- Your instructions -
Render the text from the line with "Locate an element" through the last line of the entries as a JSON list of strings, one string per line, skipping blank lines. Leave the pictures out.

- Provided information -
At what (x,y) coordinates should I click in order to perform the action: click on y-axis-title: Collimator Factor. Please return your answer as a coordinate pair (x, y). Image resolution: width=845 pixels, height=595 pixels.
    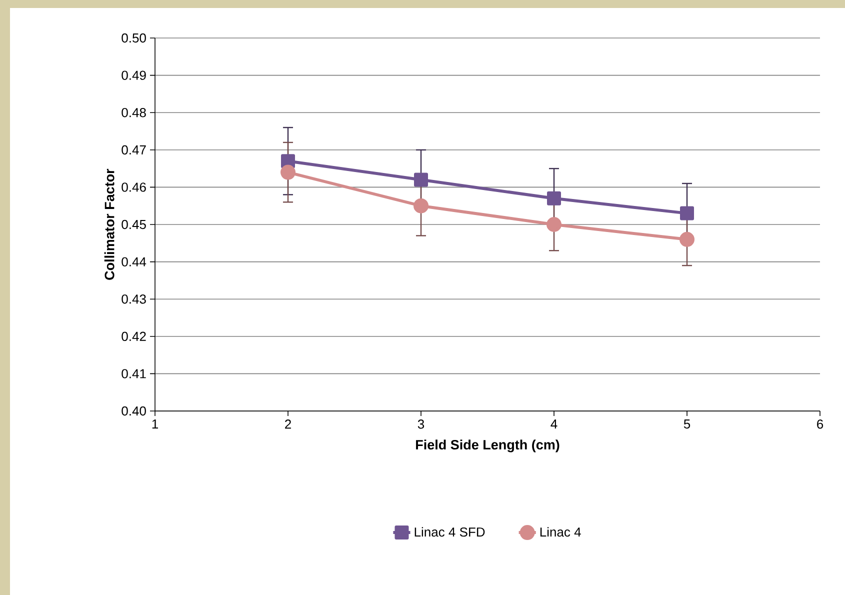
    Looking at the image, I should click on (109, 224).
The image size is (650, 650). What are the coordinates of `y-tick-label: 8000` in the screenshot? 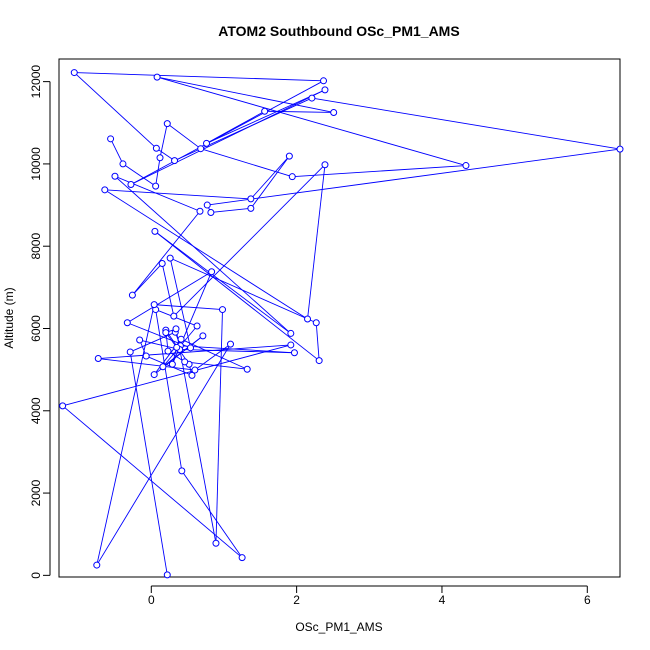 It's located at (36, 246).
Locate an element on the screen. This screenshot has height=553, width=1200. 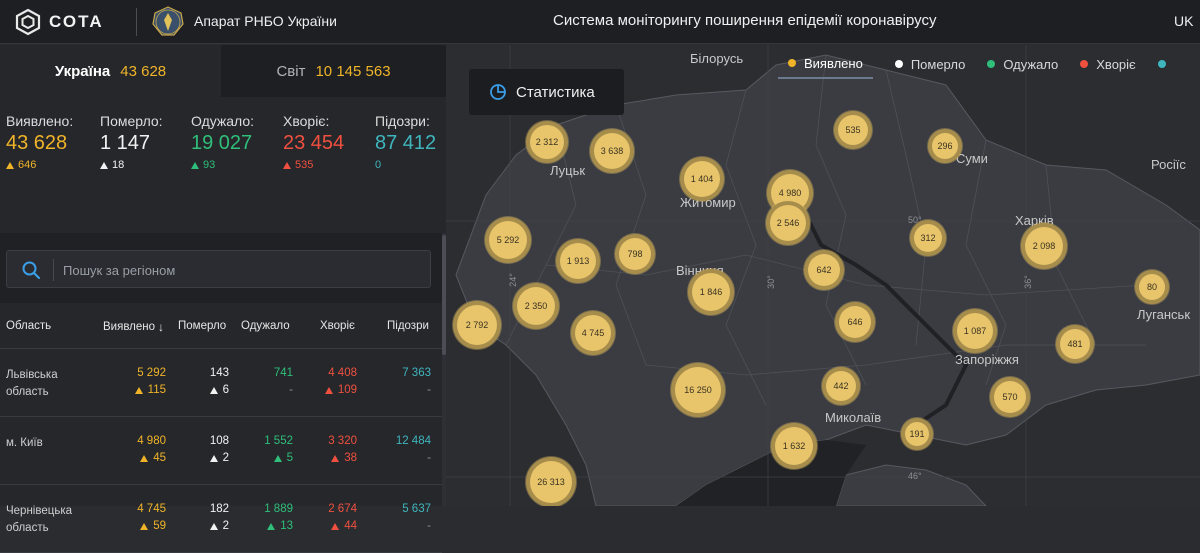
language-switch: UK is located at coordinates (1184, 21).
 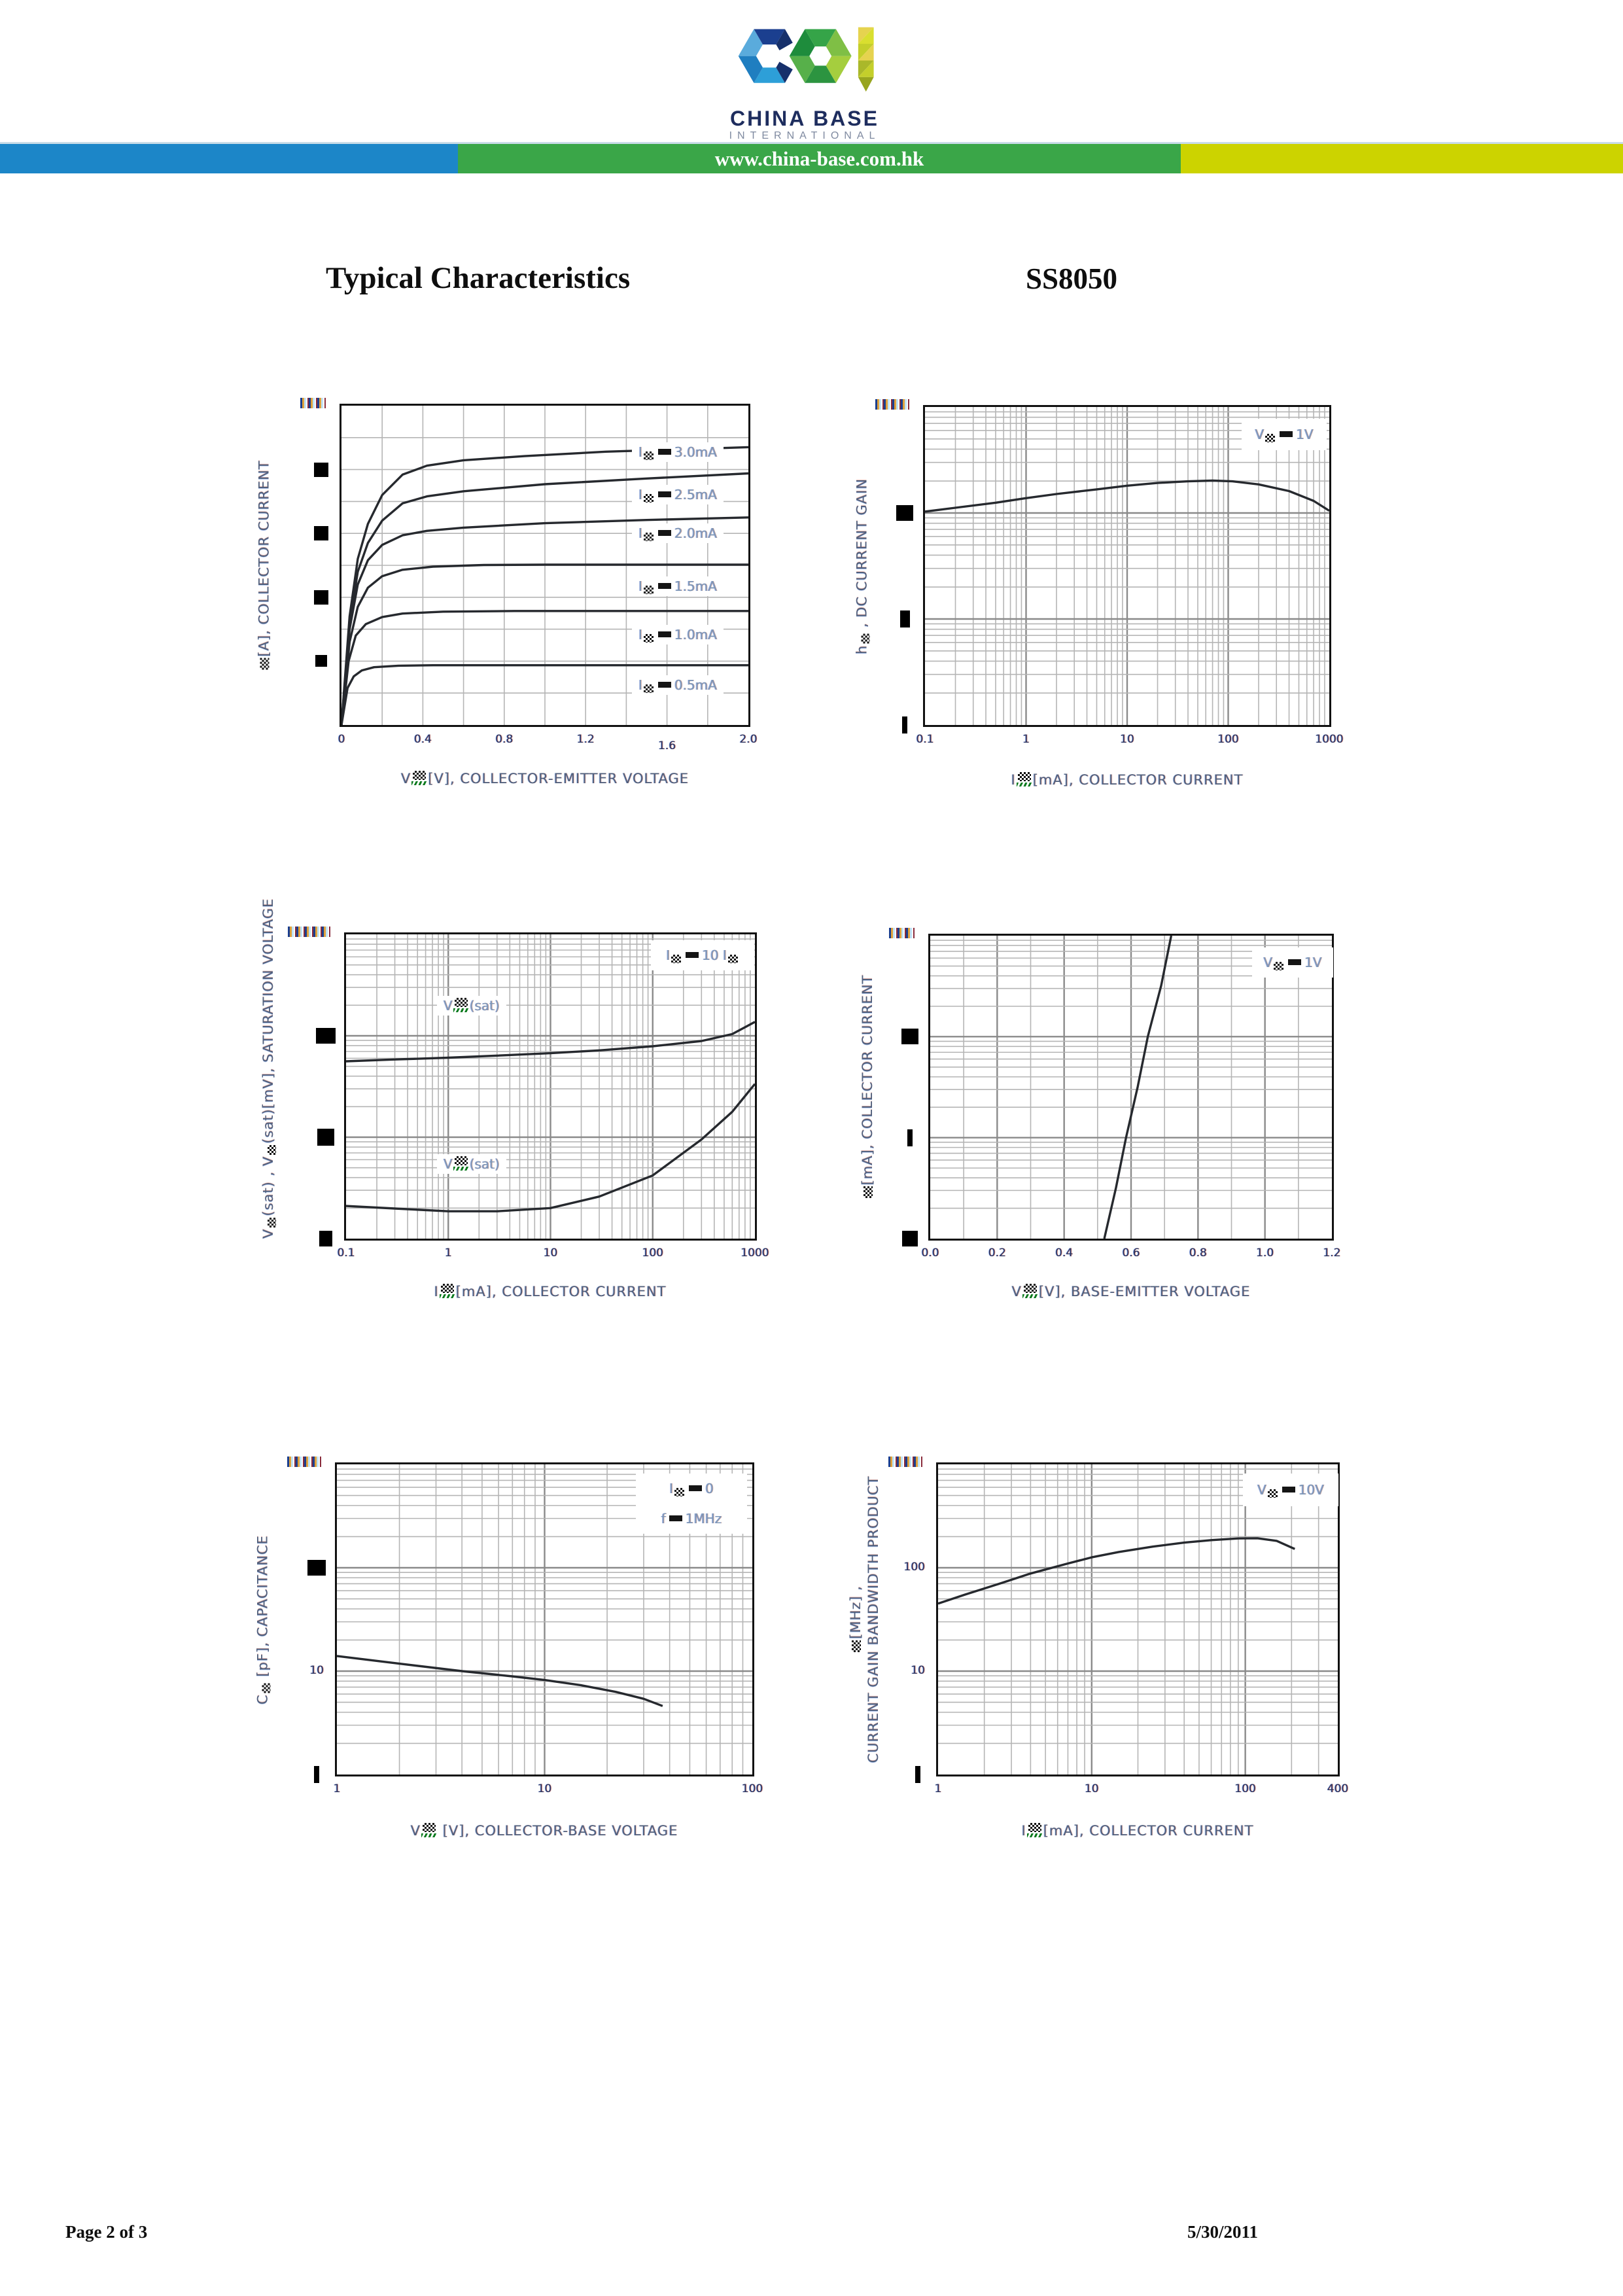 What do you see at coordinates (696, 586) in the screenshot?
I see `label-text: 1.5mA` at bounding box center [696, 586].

- Exercise solution -
[
  "Locate an element on the screen. This screenshot has height=553, width=1200. ",
  "language-switch: UK is located at coordinates (1184, 21).",
  "  What do you see at coordinates (696, 586) in the screenshot?",
  "I see `label-text: 1.5mA` at bounding box center [696, 586]."
]